■ Texto extraído:

»»

O problema é que não há qualquer facto acerca de um indivíduo que garanta que ele compreendeu a regra… se a partir do número 1000 ele continuar “1004, 1008…”, isto demonstrará que o seu comportamento não estava a ser guiado pelo mecanismo psicológico como se pensava. Não se trata de um ponto cético quanto a outras mentes: para os que pensarem “eu sei que o meu comportamento não se vai desviar assim”, se os desvios de comportamento não forem mais que o comportamento de todos os outros estar em desacordo com o nosso, imagine-se que a pessoa que se desviou da regra, para além de não se convencer de que está a cometer um erro, diga de início que sabe que o seu comportamento não se vai desviar da regra.

O ponto de Wittgenstein é que seguir uma regra é algo muito mais misterioso do que podemos assumir superficialmente. Quando nos ensinam uma regra matemática, por exemplo, é comum pensarmos que as aplicações da regra existem independentemente das nossas práticas, como se os caminhos a seguir pela regra fossem trilhos já presentes no mundo. Para Wittgenstein esta ideia é pouco mais que uma ilusão reconfortante, uma tendência ao platonismo, a pensar que a matemática já existe num outro mundo qualquer independente do nosso.

««

■ Dados armazenados:
»»

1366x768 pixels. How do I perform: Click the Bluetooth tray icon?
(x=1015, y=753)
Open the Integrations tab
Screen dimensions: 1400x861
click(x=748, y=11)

««

■ Requisitos do exercício:
1/ Com base no texto sobre seguir uma regra, responda a cada pergunta:
(a) Que continuação diz o texto que o indivíduo poderia dar a partir do número 1000?
(b) A que tendência o texto associa a ideia de que a matemática já existe num outro mundo?
(c) Com que imagem o texto descreve os caminhos a seguir pela regra?
2/ Liste todos os números que aparecem no texto extraído.
3/ Diga se cada afirmação concorda com o texto sobre Wittgenstein e as regras:
(a) O texto apresenta o seu argumento como um ponto cético quanto a outras mentes.
(b) Para Wittgenstein, seguir uma regra é mais misterioso do que se pode assumir superficialmente.
(c) Existe um facto acerca de um indivíduo que garante que ele compreendeu a regra.

■ Soluções por ordem:
1/
(a) “1004, 1008…”
(b) Ao platonismo.
(c) Como trilhos já presentes no mundo.

2/ 1000, 1004, 1008

3/
(a) Não: “Não se trata de um ponto cético quanto a outras mentes”
(b) Sim: “seguir uma regra é algo muito mais misterioso do que podemos assumir superficialmente”
(c) Não: “não há qualquer facto acerca de um indivíduo que garanta que ele compreendeu a regra”